It's long been understood that most DuPage County Board members agree with Chairman Dan Cronin and his policies.

Now there's proof of how much sway the Elmhurst Republican has over the GOP-dominated board.

Fifteen of the 18 board members have sided with the vice chairman and, by extension, Cronin more than 88 percent of the time when there's a divided vote, according to a new report from the University of Illinois at Chicago and College of DuPage.

The study also found it's extremely rare for county board members to disagree in the first place.

The researchers examined votes taken from December 2014 to November 2017 and found only 59 of 2,753 roll call votes were divided.

Each divided decision was analyzed to see which board members cast the same vote as the vice chairman, who serves as Cronin's floor leader. John Curran was vice chairman until he left the board in July 2017. Jim Zay has since become the vice chairman.

Issues with dissenting votes include hiring lobbyists, zoning approvals and some purchasing agreements.

Still, nine county board members voted in agreement with the vice chairman 100 percent of the time between December 2016 and November 2017. Six others voted in agreement with him at least 92 percent of the time.

Cronin said the results show board members are working together.

"From my perspective, it is essential that every member of the board, regardless of their opinion or political affiliation, feel that they are free to express their thoughts and be heard on issues important to them," Cronin said.

"I believe the voting record reflects the determination of each of our 18 members to work well together, even when they disagree," he said. "And our achievements in consolidation, reducing the footprint of government, budgeting and operating efficiently are the result of this dedication."

**Given data:**
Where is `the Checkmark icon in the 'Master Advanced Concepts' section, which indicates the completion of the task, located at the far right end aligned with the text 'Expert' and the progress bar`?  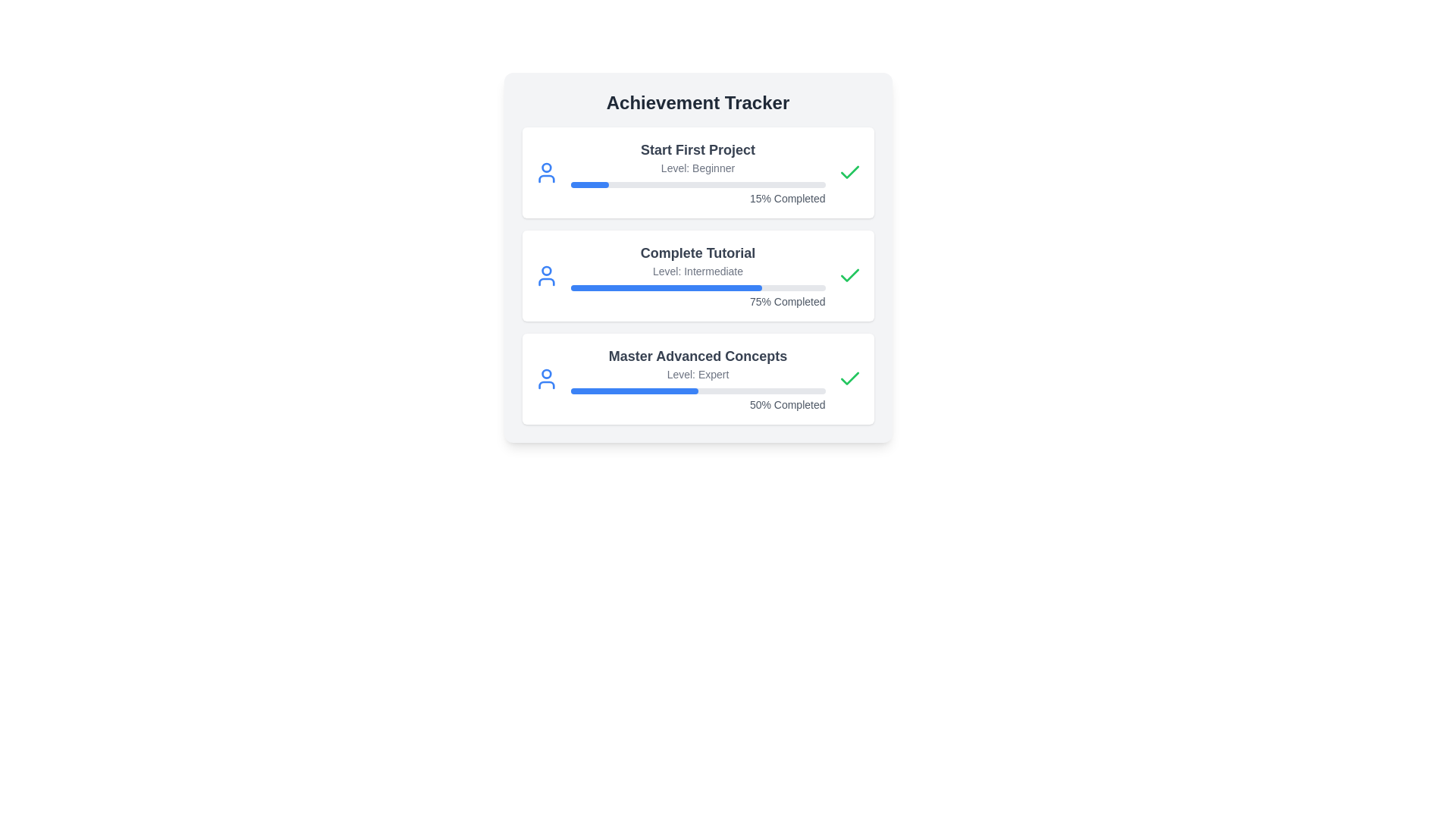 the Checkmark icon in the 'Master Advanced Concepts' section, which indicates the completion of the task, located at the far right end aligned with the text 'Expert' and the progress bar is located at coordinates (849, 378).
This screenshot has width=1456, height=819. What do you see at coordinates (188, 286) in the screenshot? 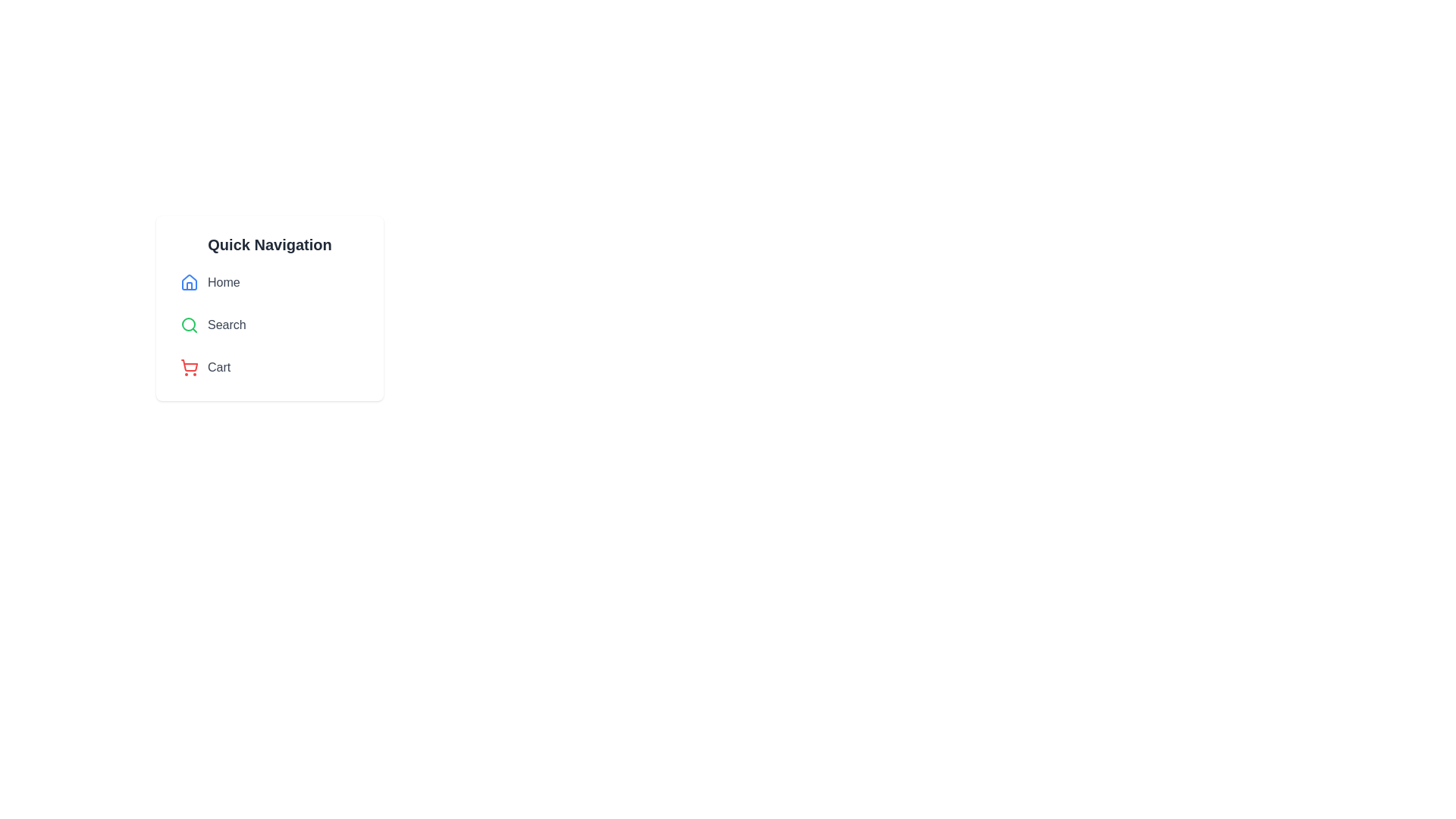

**The tasks:**
1. Answer these from the article on DuPage County Board voting:
(a) Of the 2,753 roll call votes examined, how many were divided?
(b) Who was vice chairman until leaving the board in July 2017?
(c) Which two institutions produced the report?
2. Extend the article on DuPage County Board voting beyond its final paragraph.
The material is unrelated to the work asked here.

**The answers:**
1.
(a) 59
(b) John Curran
(c) The University of Illinois at Chicago and College of DuPage

2.
Zay agreed that board members often work out their differences on issues before a final vote is taken.

"We're professionals," he said. "We can compromise on issues."

Even Elizabeth Chaplin -- the board's only Democrat -- says she tries to work with Republican colleagues most of the time.

According to the study, Chaplin agreed with the vice chairman on only 29 percent of the divided roll call votes between December 2016 and November 2017.

Chaplin said many of her dissenting votes were related to pay increases for elected officials, lobbying contracts and the budget. She said she also opposed hiring vendors who have made numerous campaign contributions to county board members.

Still, she said, "I try to be a team player when I can."

The report's primary author says one benefit of the cohesion is it helped Cronin push to dissolve some units of local government.

"Part of Dan Cronin's thing is to consolidate local government, and that's really hard to do," said Melissa Mouritsen, an assistant professor of political science at COD. "I can give you 10 examples of where it was tried in Cook County and the politics made it impossible. But he (Cronin) has been able to do that."